**** DOCUMENT SEGMENT

Speech

British Ambassador's speech at Alibaba Global Conference on Women and Entrepreneurship

Barbara Woodward, British Ambassador to China, delivered a speech at Alibaba Global Conference on Women and Entrepreneurship on 20 May.

This was published under the 2015 to 2016 Cameron Conservative government
英国驻华大使在阿里巴巴全球女性创业者大会上发表演讲

Introduction

What an honour to be joining this conference.

Women who have already achieved so much, are eager to do more and ready to help others.

What an honour to be sharing a platform with such distinguished speakers as HRH Queen Maxima, Arianna Huffington, Lucy Peng and Zhang Ziyi.

Most of all, though, what a pleasure to talk today on a topic which, like you, I live and breathe every day! So thank you Jack Ma and Alibaba for the platform you have given me today.

Intro- self/China’s century

Three months ago, I became the 21st British Ambassador to the People’s Republic of China.

The relationship between the UK and China goes back several hundred years. The first Chinese visitor to Britain was a man by the name of Shen Fu-Tsung, and he arrived in about 1685. Shen’s arrival caused such a sensation that King James II didn’t just demand an audience with him, he also had his portrait painted and hung it in his bedroom!

********
**** GIVEN DATA

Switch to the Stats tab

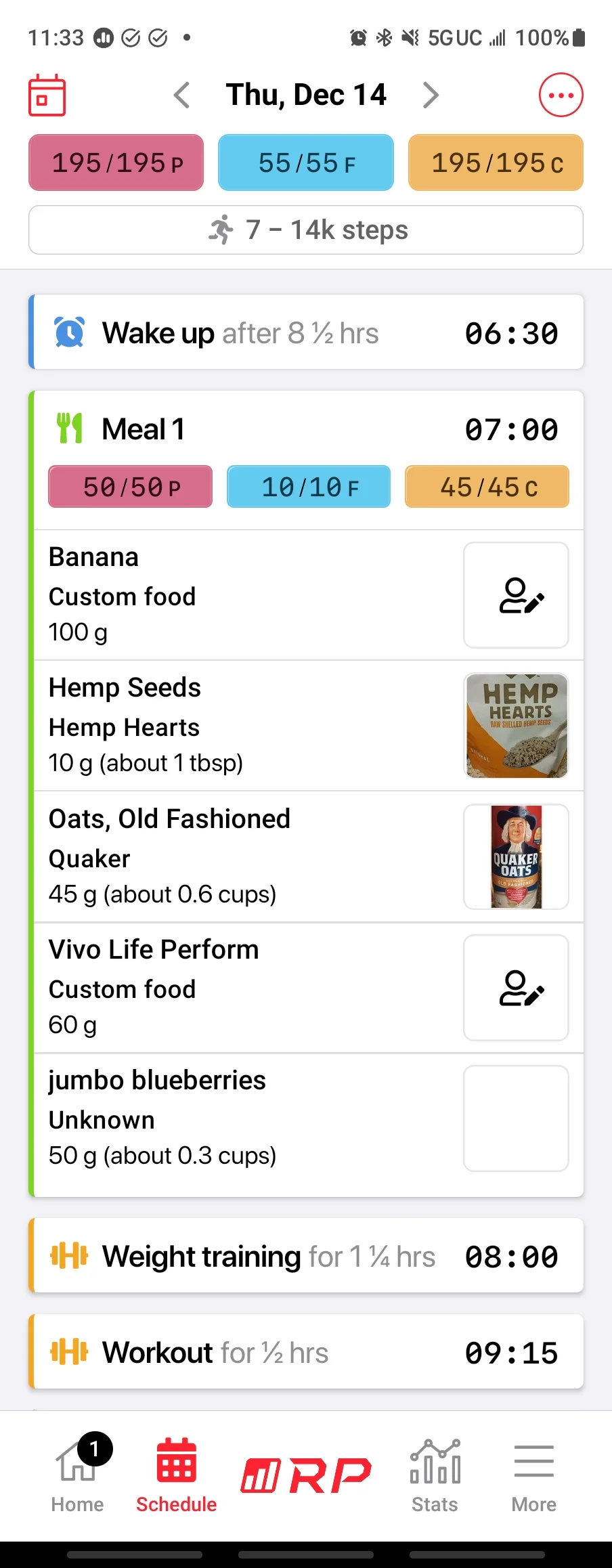point(435,1476)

********

**TO BE DONE**
• A. Answer these questions about the speech:
(i) On what date was the speech delivered?
(ii) How many British Ambassadors to the People's Republic of China had there been, counting the speaker?
(iii) In about what year did Shen Fu-Tsung arrive in Britain?
• B. In the speech, switch "distinguished" to "eminent" and write out the passage from "Women who have" up to and including "and Zhang Ziyi." again.
• C. List every speaker the speech names as sharing the platform with the ambassador.

**THE RESULTS**
• A.
(i) 20 May
(ii) 21
(iii) About 1685

• B.
Women who have already achieved so much, are eager to do more and ready to help others.

What an honour to be sharing a platform with such eminent speakers as HRH Queen Maxima, Arianna Huffington, Lucy Peng and Zhang Ziyi.

• C. HRH Queen Maxima, Arianna Huffington, Lucy Peng, Zhang Ziyi